----- Fragmento proporcionado -----
EL LEÓN DE SAN MARCOS
La gestación de "I due Foscari"
En 1843 Giuseppe Verdi y su colaborador, el libretista Francesco Maria
Piave habían considerado la posibilidad de gestar una nueva ópera basada
en "The two Foscaris", de Lord Byron, de quien Verdi era
un devoto lector. Propusieron este proyecto a La Fenice, que lo rechazó por la
referencia que hacía a las grandes familias venecianas que, como en el
caso de los Foscari, aún existían. Así, se dejó a un lado el proyecto, al menos
de momento.
Sin embargo y también en 1843, durante los ensayos de "Ernani" el empresario florentino Alessandro Lanari encargó a Verdi una nueva ópera, que habría de ser representada en el Teatro Argentina de Roma en el otoño de 1844. El maestro retomó entonces el proyecto basado en el mencionado drama de Byron. Los ensayos de "I due Foscari" comenzaron el 15 de agosto de 1844 bajo la dirección conjunta de Verdi y Piave. Concluida el 22 de octubre de 1844, la obra subió por primera vez a un escenario lírico el 3 de noviembre de 1844 en el Teatro Argentina de Roma con Achille de Bassini, Giacomo Roppa y Marianna Barbieri-Nini en los principales papeles.
-----
Objetivo del ejercicio
¿Puedes continuar el texto sobre la gestación de «I due Foscari» a partir de su última oración? Los registros provienen de una fuente distinta.
----- Datos en bruto -----
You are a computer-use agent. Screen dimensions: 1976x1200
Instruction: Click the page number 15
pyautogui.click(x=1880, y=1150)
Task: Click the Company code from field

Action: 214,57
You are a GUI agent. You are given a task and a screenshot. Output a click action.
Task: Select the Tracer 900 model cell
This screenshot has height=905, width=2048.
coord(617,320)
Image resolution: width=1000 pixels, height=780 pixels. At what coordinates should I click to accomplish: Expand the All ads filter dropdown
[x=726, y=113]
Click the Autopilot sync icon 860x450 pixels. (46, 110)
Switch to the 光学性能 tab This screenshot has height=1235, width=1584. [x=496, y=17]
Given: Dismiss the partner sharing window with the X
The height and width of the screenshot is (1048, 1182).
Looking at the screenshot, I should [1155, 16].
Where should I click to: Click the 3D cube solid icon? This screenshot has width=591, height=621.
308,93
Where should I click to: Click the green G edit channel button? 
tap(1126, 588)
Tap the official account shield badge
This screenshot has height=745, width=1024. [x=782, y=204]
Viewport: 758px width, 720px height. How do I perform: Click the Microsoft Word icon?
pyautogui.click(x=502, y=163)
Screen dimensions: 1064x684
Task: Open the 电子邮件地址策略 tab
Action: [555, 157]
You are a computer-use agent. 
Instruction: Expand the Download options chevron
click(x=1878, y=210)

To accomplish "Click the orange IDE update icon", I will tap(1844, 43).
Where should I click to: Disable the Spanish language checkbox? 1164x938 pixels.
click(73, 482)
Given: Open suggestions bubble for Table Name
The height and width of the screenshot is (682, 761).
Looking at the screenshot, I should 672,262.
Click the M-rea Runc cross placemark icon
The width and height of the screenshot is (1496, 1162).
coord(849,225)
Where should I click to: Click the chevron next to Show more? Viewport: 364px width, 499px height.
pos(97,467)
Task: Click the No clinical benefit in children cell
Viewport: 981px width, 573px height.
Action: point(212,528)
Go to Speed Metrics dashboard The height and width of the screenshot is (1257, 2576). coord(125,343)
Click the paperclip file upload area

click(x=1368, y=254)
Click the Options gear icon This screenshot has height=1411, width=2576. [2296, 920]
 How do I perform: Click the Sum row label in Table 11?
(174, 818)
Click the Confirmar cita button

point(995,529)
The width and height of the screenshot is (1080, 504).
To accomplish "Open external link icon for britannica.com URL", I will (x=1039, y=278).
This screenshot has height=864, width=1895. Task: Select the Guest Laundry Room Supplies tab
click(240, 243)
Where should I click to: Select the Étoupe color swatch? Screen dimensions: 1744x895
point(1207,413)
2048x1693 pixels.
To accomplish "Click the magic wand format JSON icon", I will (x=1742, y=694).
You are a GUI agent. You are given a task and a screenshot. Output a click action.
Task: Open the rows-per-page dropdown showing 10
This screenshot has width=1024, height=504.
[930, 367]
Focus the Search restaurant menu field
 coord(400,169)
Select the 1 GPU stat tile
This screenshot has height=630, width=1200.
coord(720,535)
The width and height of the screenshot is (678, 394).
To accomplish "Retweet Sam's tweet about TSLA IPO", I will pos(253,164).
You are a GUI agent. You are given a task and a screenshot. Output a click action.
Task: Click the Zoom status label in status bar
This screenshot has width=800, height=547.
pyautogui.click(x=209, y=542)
-----
Respuesta del ejercicio
Lugar, época y
personajes
La acción se desarrolla en Venecia, en 1457. Los personajes son:
- Francesco Foscari, Dux de la
República de Venecia (bajo).
- Jacopo Foscari, su hijo
(tenor).
- Lucrecia Contarini, esposa de
Jacopo Foscari (soprano).
- Jacopo Loredano, enemigo mortal
de los Foscari y miembro del Consejo de los Diez (bajo).
- Barbarigo, un senador (tenor).
- Pisana, amiga y confidente de
Lucrecia (mezzosoprano).
- Un asistente del Consejo de los
Diez (tenor).
- Un siervo del Dux (bajo).
Acto I
Antes de ver cómo se desarrollan los hechos, dejémonos envolver por la
bellísima introducción orquestal en la que se nos anticipan algunos de los
temas que caracterizarán después a los personajes.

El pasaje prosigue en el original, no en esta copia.